Belo Horizonte iniciou nesta segunda-feira (27/4) um mutirão voltado à redução do tempo de diagnóstico do câncer de mama na rede pública de saúde. A ação ocorre no Instituto de Oncologia Ciências Médicas de Minas Gerais (IONCM-MG), na região Centro-Sul da capital, e prevê o atendimento de cerca de 200 mulheres já acompanhadas pelo SUS e com indicação médica para investigação da doença.
O mutirão utiliza a mamotomia, técnica de biópsia mamária minimamente invasiva realizada com anestesia local. O procedimento permite a retirada de amostras de tecido e, em alguns casos, a remoção completa de lesões suspeitas, o que pode agilizar etapas do diagnóstico e reduzir o tempo entre a suspeita e a confirmação do câncer.
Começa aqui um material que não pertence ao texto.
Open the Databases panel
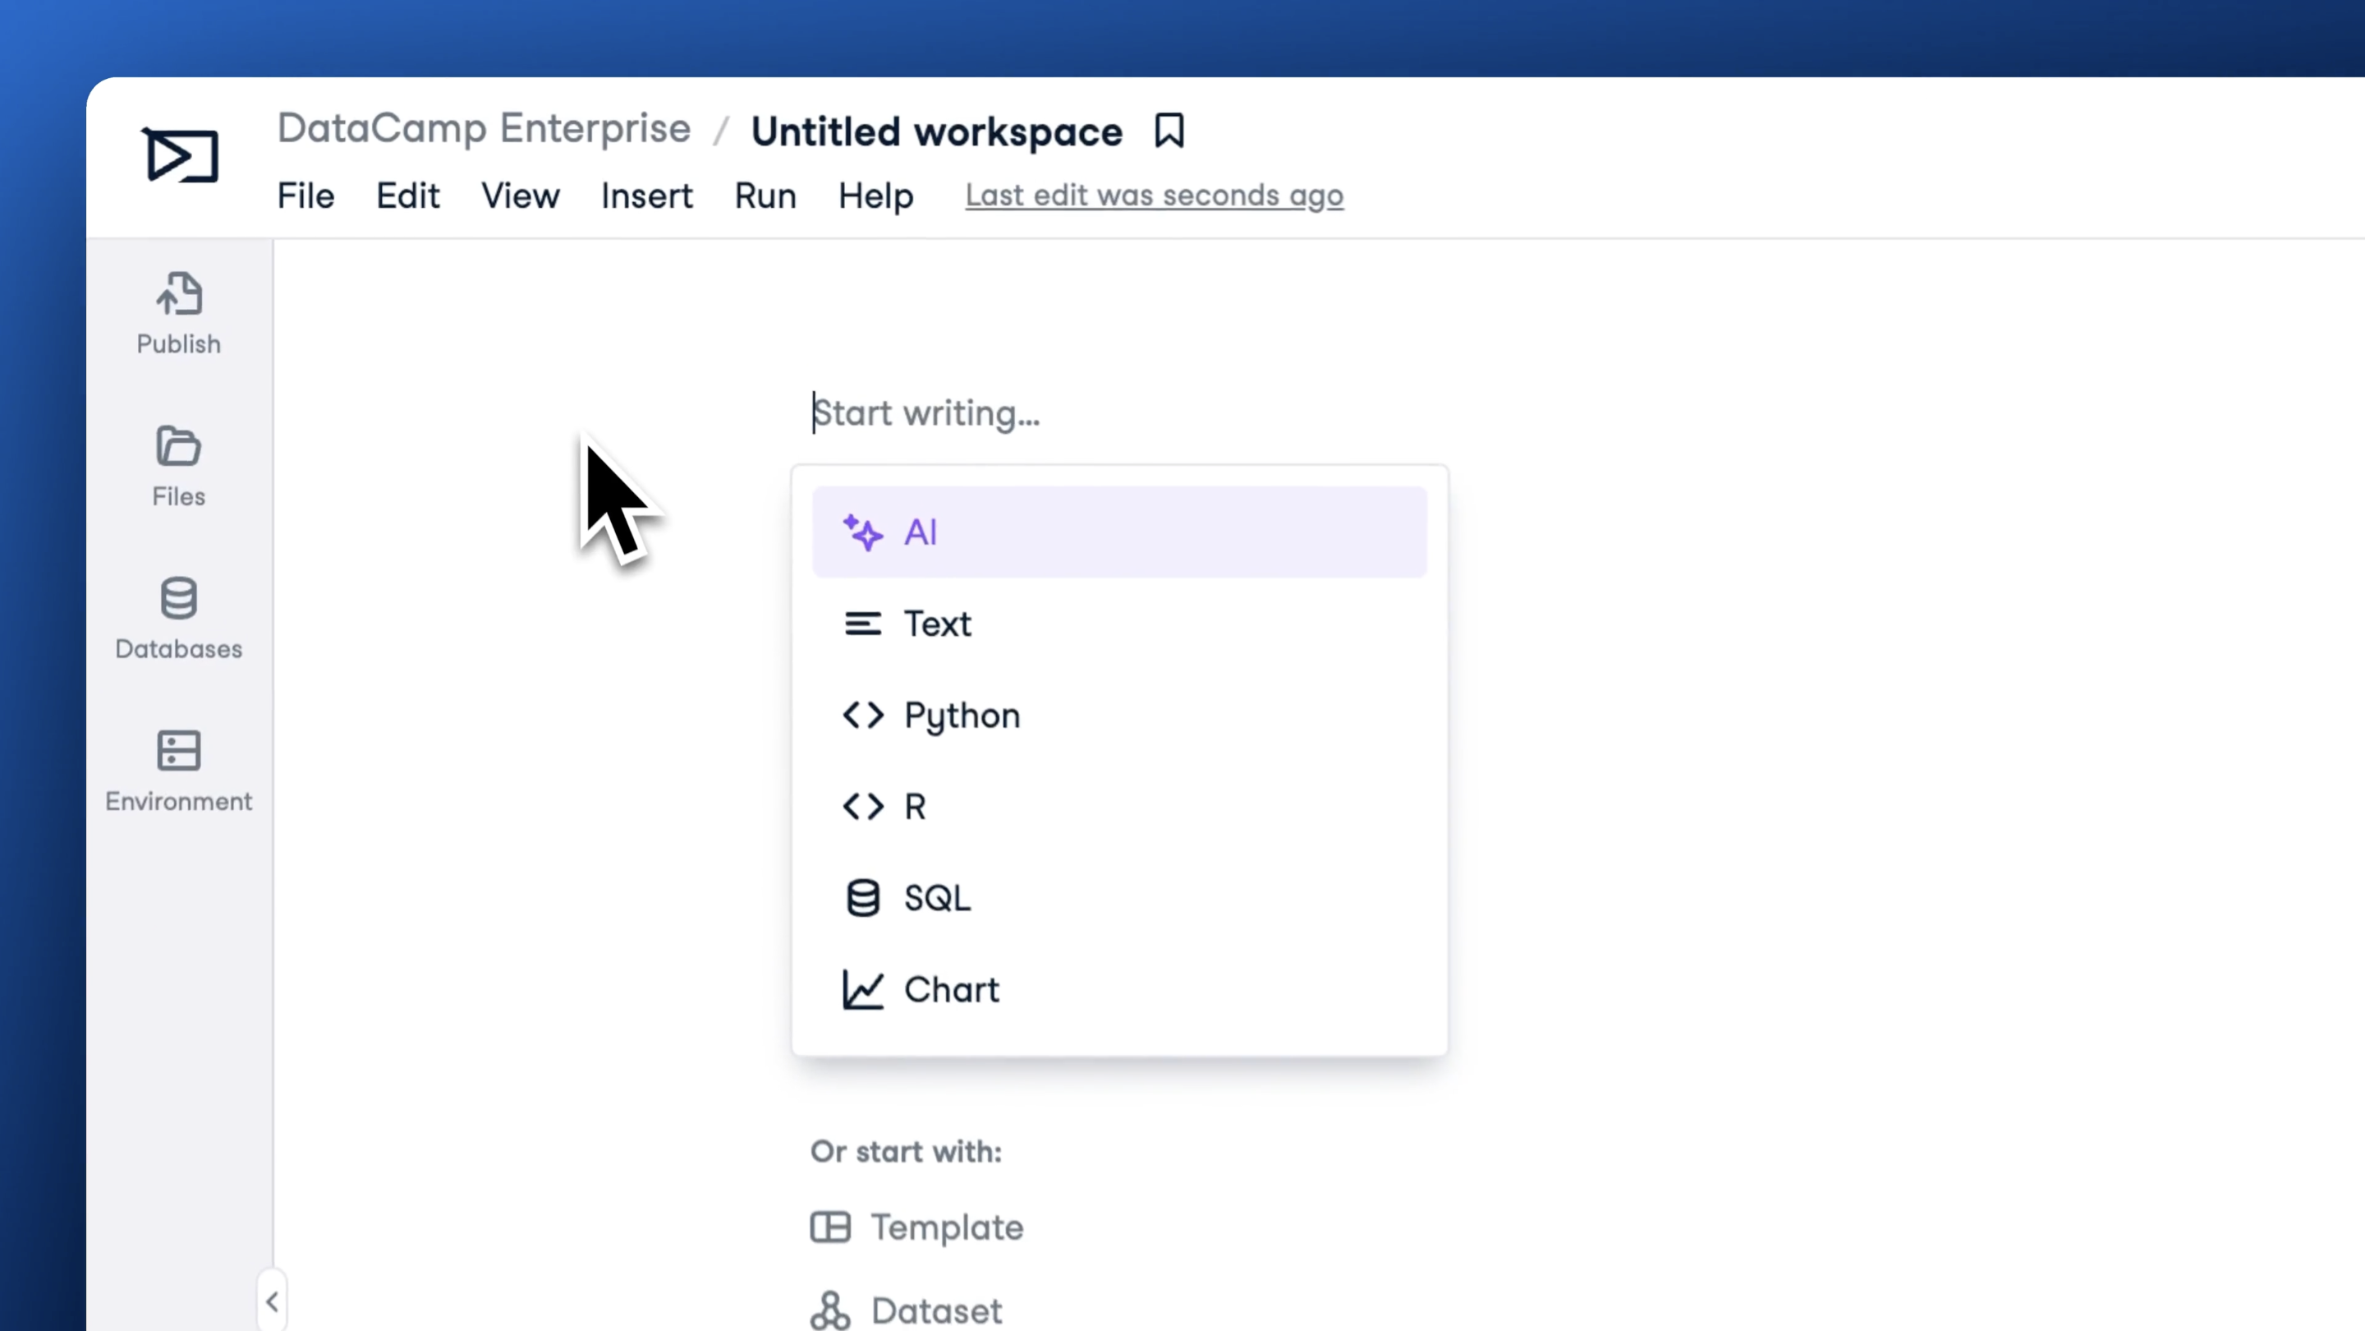This screenshot has width=2365, height=1331. [x=178, y=618]
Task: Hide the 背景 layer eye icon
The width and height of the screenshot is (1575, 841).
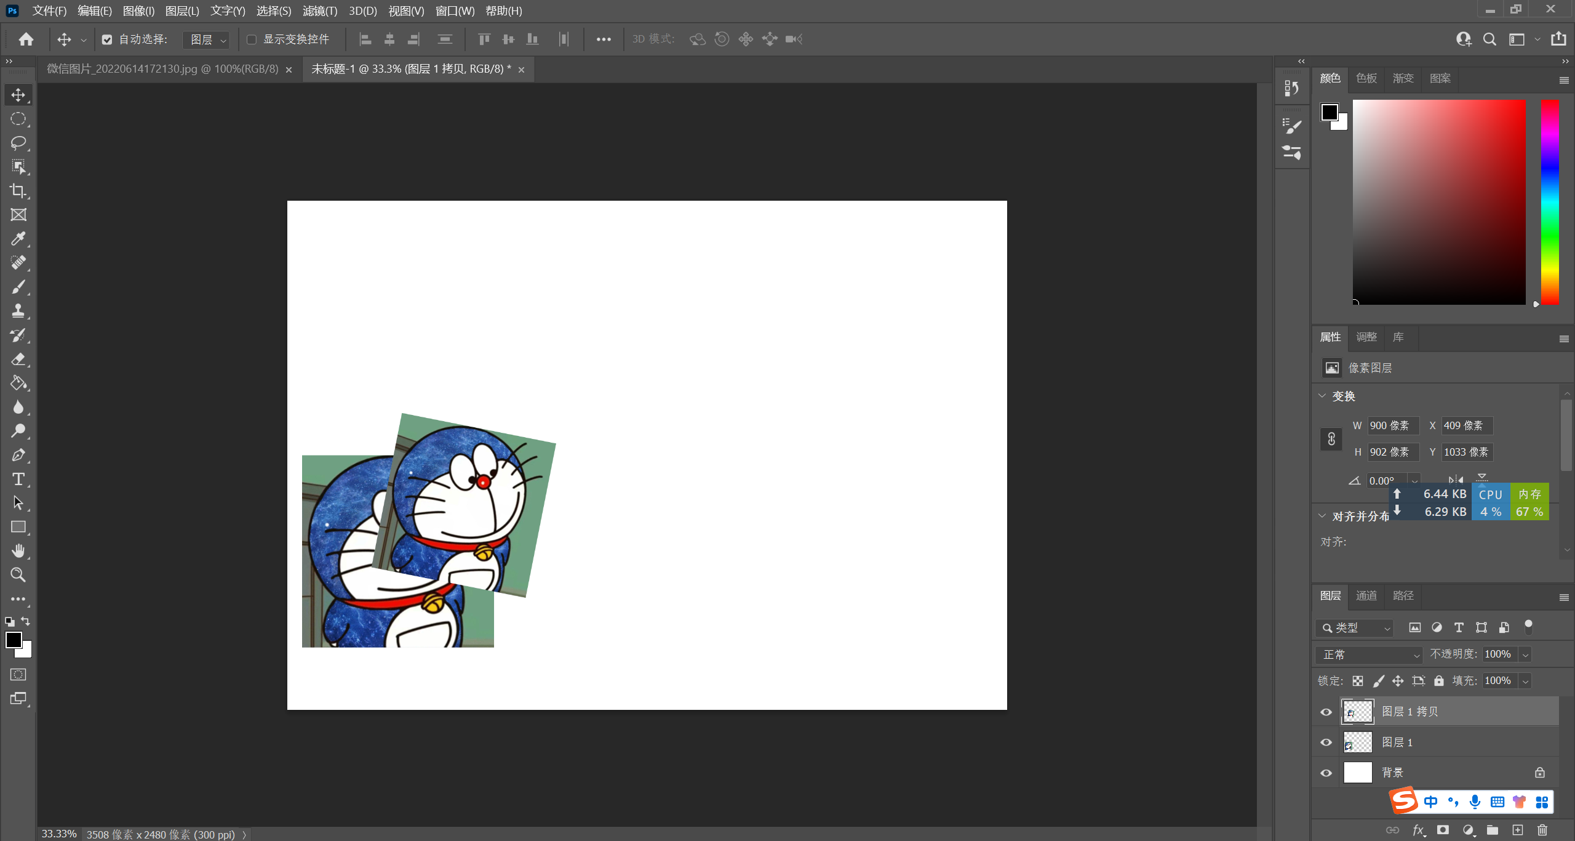Action: coord(1326,773)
Na primeira etapa, seis procedimentos foram realizados ao longo da manhã. As pacientes foram previamente selecionadas pela unidade de saúde onde já fazem acompanhamento.
A iniciativa também deve gerar dados clínicos e operacionais sobre o uso da técnica, que serão reunidos ao longo dos próximos meses para avaliação do impacto do método no diagnóstico precoce dentro da rede pública.
O projeto foi viabilizado com recursos destinados por emendas parlamentares das vereadoras Marcela Trópia e Loíde Gonçalves. Segundo Trópia, o projeto também busca demonstrar, na prática, a possibilidade da técnica em larga escala. “A ideia é gerar evidências concretas de que é possível oferecer mais qualidade no atendimento com melhor uso dos recursos públicos. Se os resultados forem positivos, isso pode contribuir para ampliar o acesso a esse tipo de tecnologia na rede pública e beneficiar milhares de mulheres em todo o país”, disse.